Turnbull Government minister Michaelia Cash has lost her Federal Court bid to block access to “key documents” relating to raids by the Australian Federal Police (AFP) on offices of the Australian Workers’ Union (AWU).
The Western Australian senator’s fight to prevent the release of the documents – which union lawyers believe contain communications between her office and police in the lead-up to the raids – has heightened suspicions about the operations being politically motivated.
In October 2017, the AFP conducted raids in Melbourne and Sydney on behalf of the Registered Organisations Commission (ROC), the independent regulator of unions and employer associations.
The investigation relates to whether donations to GetUp and federal Labor campaigns in 2006 were authorised under union rules. The payments were made when opposition leader Bill Shorten was the union’s secretary.
The ROC confirmed in a statement that the raids were launched over concerns about evidence being “concealed or destroyed”.
The union applied to the Federal Court for the raids to be declared invalid, and for items seized to be held from the ROC. It also sought access to documents relating to the raids, with a view to establishing that they were politically motivated.
Suspected political motivation
The Labor party questioned the politicised nature of the raid, noting that a full force of media organisations attended the AWU offices to witness the operation. Labor front bencher Anthony Albanese accused Cash’s office of leaking details of the pending raids to the media. He describing the conduct as “an extraordinary intervention in the process.”
Ms Cash initially denied that any leak originated from her office, telling the Senate Estimates Committee she was unaware of the raids until they unfolded on television.
It was later reported that journalists from two news unnamed outlets had been tipped-off by Cash’s office an hour before the raids. It was later confirmed that Cash’s staff indeed advised the media of the pending raids.
Ms Cash’s senior media officer, David De Garis, admitted in the senate that he leaked the information. Mr De Garis later resigned.
Federal Court ruling
Senator Cash sought to prevent the AWU from issuing subpoenas relating to the raids and subsequent political fallout, arguing that only the period up to the ROC’s decision to formally investigate AWU donations to GetUp were relevant.
The AWU contended that the subsequent communications, from the date of the raids on 24 October until 31 October, could reveal the underlying agenda behind the investigation.
The Federal Court broadly agreed with the AWU’s arguments, making orders for the release of a range of documents, including those recording communications:
- Between Minister Cash, her staff and the ROC, including those documents recording phone conversations with the staff of the ROC;
- Between Minister Cash, her staff and the Fair Work Ombudsman;
- Between the FWO, the media and the AFP;
- Between FWO’s Media Director Mark Lee and Minister Cash, including personal employment records regarding his job offer in the Minister’s office; and
- Between De Garis and the ROC and the FWO.
Federal Court Justice Mordecai Bromberg found that the union had a reasonable basis for seeking the documents to determine if the investigation and raids were for carried out for an “improper political purpose”.

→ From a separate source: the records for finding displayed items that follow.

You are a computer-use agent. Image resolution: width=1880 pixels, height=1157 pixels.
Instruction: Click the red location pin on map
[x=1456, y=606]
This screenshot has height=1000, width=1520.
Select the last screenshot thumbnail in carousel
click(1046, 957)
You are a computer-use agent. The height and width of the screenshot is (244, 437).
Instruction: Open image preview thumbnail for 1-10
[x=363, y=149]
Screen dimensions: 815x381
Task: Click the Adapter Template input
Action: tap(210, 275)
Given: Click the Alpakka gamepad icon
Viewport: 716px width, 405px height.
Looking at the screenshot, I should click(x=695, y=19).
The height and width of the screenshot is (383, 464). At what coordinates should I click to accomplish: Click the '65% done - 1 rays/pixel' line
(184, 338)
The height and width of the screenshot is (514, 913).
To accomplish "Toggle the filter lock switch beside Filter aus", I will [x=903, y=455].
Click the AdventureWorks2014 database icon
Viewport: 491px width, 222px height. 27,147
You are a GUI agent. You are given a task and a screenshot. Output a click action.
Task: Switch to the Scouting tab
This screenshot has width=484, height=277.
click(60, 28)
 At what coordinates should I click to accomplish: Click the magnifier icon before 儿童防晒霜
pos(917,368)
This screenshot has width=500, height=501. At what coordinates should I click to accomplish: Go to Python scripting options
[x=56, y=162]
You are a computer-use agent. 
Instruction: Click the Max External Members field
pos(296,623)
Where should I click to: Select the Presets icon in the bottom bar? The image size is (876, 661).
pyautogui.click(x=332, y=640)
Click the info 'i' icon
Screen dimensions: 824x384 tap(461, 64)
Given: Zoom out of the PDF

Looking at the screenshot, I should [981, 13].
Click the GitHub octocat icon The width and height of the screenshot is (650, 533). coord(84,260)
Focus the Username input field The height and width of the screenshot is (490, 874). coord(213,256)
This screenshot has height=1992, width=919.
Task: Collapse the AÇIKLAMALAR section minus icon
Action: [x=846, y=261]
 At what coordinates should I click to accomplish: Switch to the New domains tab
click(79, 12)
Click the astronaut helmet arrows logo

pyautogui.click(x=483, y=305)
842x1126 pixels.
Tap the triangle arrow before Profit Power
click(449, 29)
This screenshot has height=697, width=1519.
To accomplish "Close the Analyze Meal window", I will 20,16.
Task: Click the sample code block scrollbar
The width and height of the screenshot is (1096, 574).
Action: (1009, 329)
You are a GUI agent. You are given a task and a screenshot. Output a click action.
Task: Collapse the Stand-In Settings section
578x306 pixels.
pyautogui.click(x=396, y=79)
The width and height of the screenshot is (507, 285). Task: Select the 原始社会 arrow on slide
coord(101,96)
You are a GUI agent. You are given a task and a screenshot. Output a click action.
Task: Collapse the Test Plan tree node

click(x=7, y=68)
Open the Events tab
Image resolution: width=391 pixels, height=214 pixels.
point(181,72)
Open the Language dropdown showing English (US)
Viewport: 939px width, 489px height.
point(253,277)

The judge also rejected bids to set aside the AWU’s subpoenas regarding Mr De Garis, the Fair Work Ombudsman and its media director Mark Lee – who are the suspected recipients of the leak.
His Honour found there was “a legitimate forensic purpose of seeking to show the existence of a close association between persons assisting the ROC and the minister and her office”.
Lack of accountability
The AWU’s lawyer told the media that “at every turn we have seen minister Cash, the ROC and others involved … seek to thwart scrutiny of their role in the disgraceful raids on the AWU by federal police”.
“It has taken an order from the court to force their hand,” he added. “The court’s orders mean that we are moving closer to establishing the truth behind this investigation and the police raid.”
Shadow employment minister, Brendan O’Connor, reiterated Labor’s call for Ms Cash to resign, describing the suspected referral as “an abuse of ministerial power”.
Many believe there should be greater separation between government and the ROC, finding it troubling the commission might initiate an investigation based on a complaint by the government against its opponent.